Texte fourni -
□ □ □ □ □

Great Reset, chapitre VII ! Nous abordons aujourd'hui un chapitre qui approfondit des questions déjà évoquées dans d'autres chapitres : la question de l'écologie et du Great Reset. Mais le texte de Schwab et Malleret l'aborde ici sous un oeil nouveau. Il détaille de façon saisissante comment, selon les auteurs, les "gouvernants éclairés" doivent instrumentaliser la pandémie pour imposer des mesures comme le confinement grâce auquel les comportements des individus changeront durablement. De là à suggérer que le confinement soit artificiellement entretenu pour imposer des changements économiques majeurs, il n'y a qu'un pas. Un chapitre à lire de toute urgence.
Some leaders and decisionmakers who were already at the forefront of the fight against climate change may want to take advantage of the shock inflicted by the pandemic to implement long-lasting and wider environmental changes. They will, in effect, make “good use” of the pandemic by not letting the crisis go to waste.
Schwab and Malleret, The Great Reset Tweet
Jusqu’ici, le Great Reset s’est essentiellement présenté comme un ouvrage de “vision”, de prospective, qui indique la ligne à atteindre : un régionalisme mondial avec des coopérations entre régions pour tourner la page de l’Etat-nation, un modèle d’économie écologique qui préserve les intérêts constitués du grand capital, une conception très dirigée de la société, où la surveillance prend le pas sur la liberté. Mais le Great Reset ne nous dit rien sur la façon de parvenir à cette société rêvée qui nous est décrite.
Le “comment”, c’est-à-dire le mode d’emploi à suivre pour accéder à la société du Great Reset est décliné dans les chapitres qui suivent, à commencer par le chapitre 5 que nous analysons maintenant, qui traite de la “Grande Réinitialisation environnementale”. Il ne s’agit plus ici de savoir où aller, mais quel chemin suivre pour partir de là où nous vivons aujourd’hui, pour arriver au monde de demain. C’est maintenant que la question écologique prend tout son sens. Nous nous sommes interrogés précédemment sur les raisons profondes de la conversion de Davos à l’écologie. Nous avons éprouvé quelques peines à suivre le fil logique de ce mouvement, même si nous avons souligné que les nouveaux modes de consommation induits par l’écologie, en particulier l’économie circulaire, apparaissaient sans doute comme le pis-aller acceptable pour sauver un modèle de profit dans les sociétés de demain. Mais il nous manquait une grande vision, une grande compréhension de cette conversion opérée par tout ce que le monde compte d’intelligence commerciale.
Cette grande intuition du “pourquoi” apparaît plus clairement dans le chapitre que nous abordons. Là encore, Malleret et Schwab sont fidèles à leur pensée labyrinthique qui suggère les choses sans jamais les dire. Mais si nous prenons le temps de reconstituer leur raisonnement, nous voyons apparaître le chemin de crête qu’ils ont parcouru pour formuler leur étrange raisonnement. Nous allons tenter de le restituer ici.

□ □ □ □ □

Enregistrements conservés
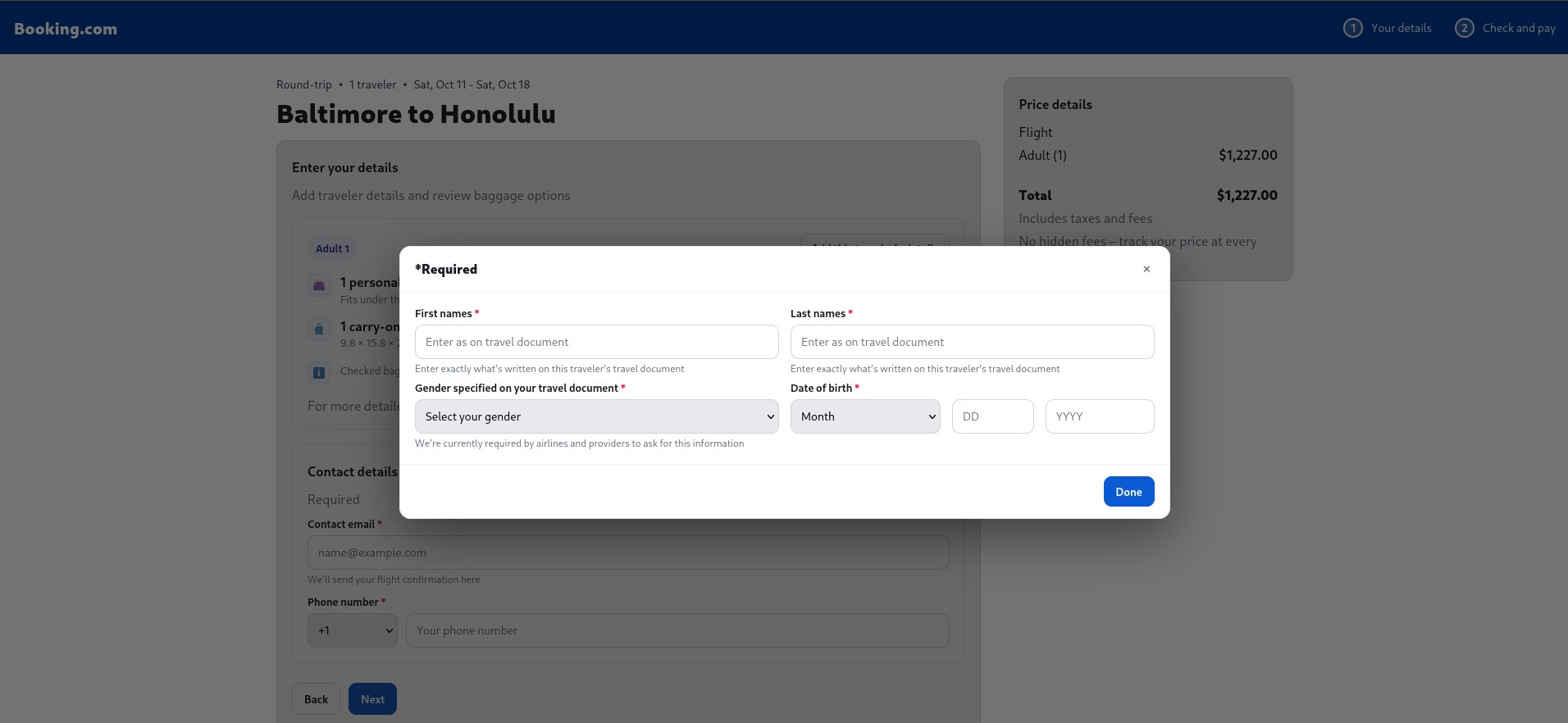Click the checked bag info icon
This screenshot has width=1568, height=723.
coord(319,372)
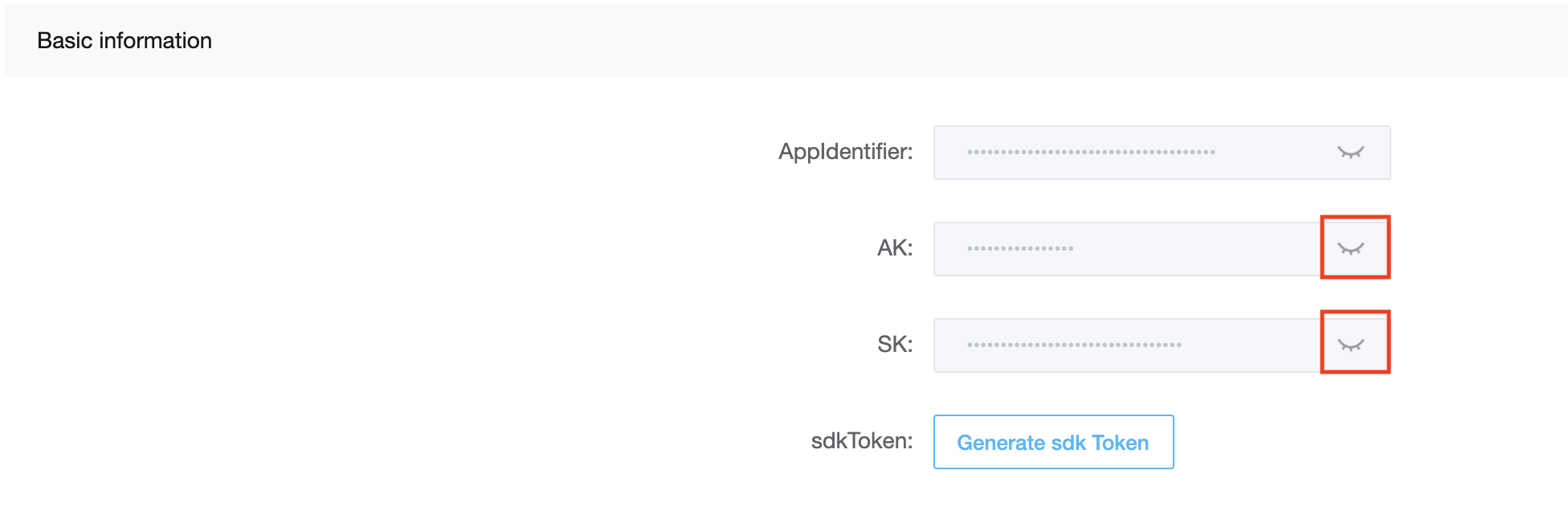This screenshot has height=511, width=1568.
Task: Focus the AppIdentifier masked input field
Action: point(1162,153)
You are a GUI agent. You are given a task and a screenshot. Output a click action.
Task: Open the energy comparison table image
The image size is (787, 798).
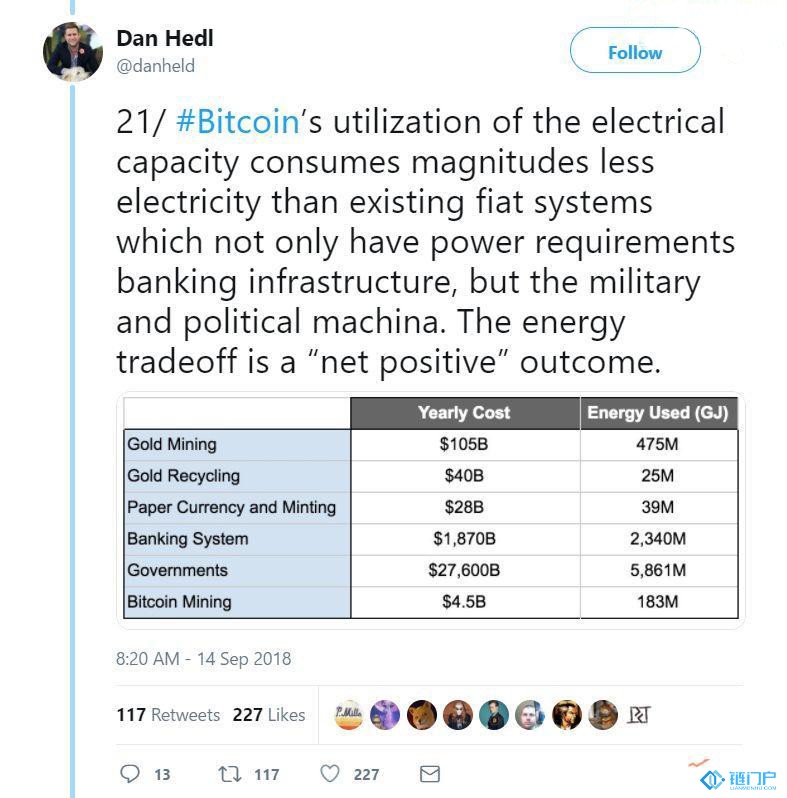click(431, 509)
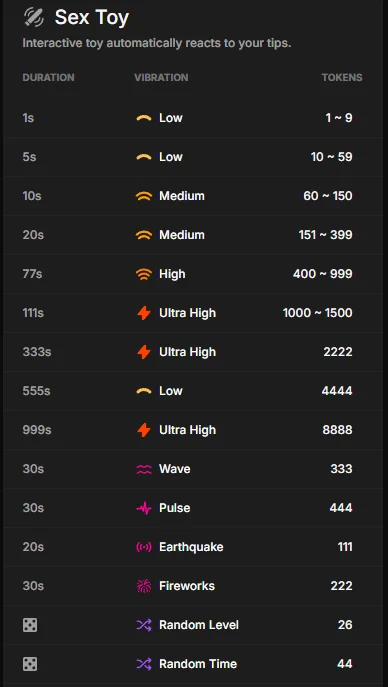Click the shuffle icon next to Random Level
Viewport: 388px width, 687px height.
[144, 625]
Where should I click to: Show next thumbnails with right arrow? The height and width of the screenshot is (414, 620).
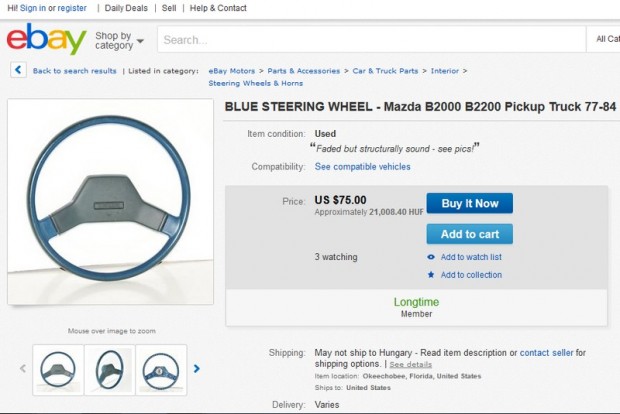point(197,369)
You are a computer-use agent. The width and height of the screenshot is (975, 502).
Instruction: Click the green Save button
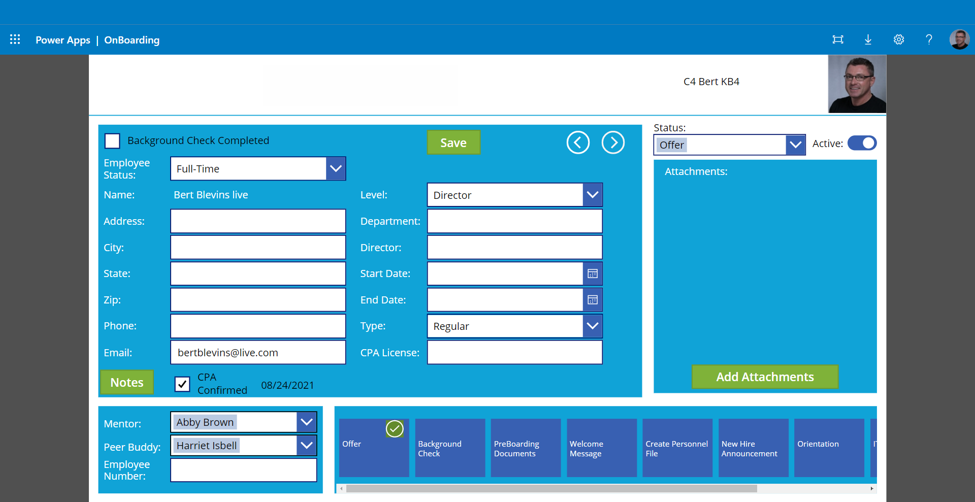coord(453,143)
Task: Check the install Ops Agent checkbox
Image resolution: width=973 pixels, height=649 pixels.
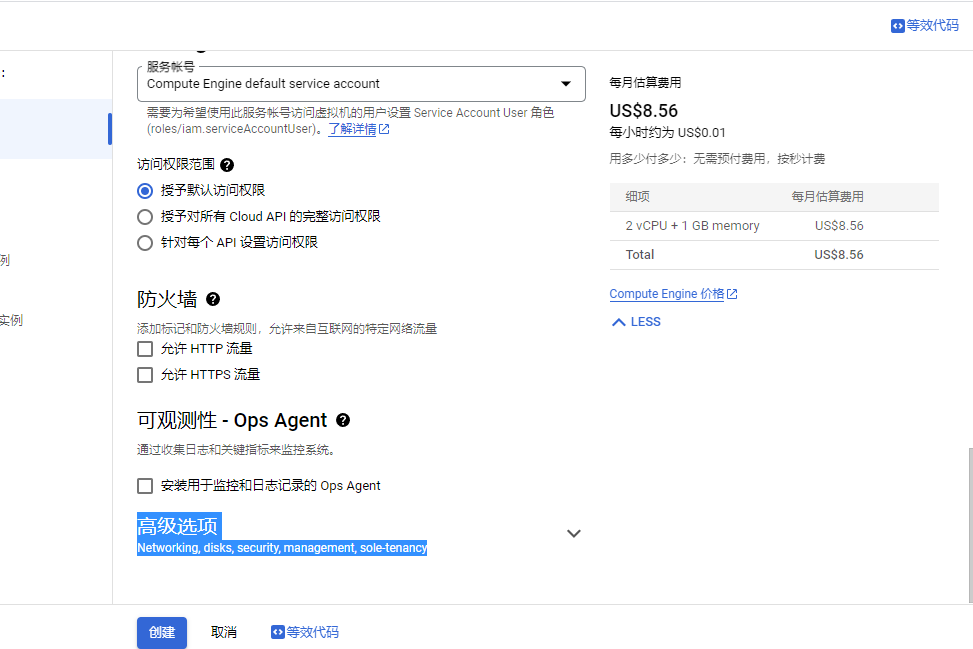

□ □ □ □ □

Consigne - Dans le texte sur le Great Reset, quel nouveau mode de consommation induit par l'écologie est cité en particulier ? Ces enregistrements proviennent d'une autre source.

Réponse - L'économie circulaire.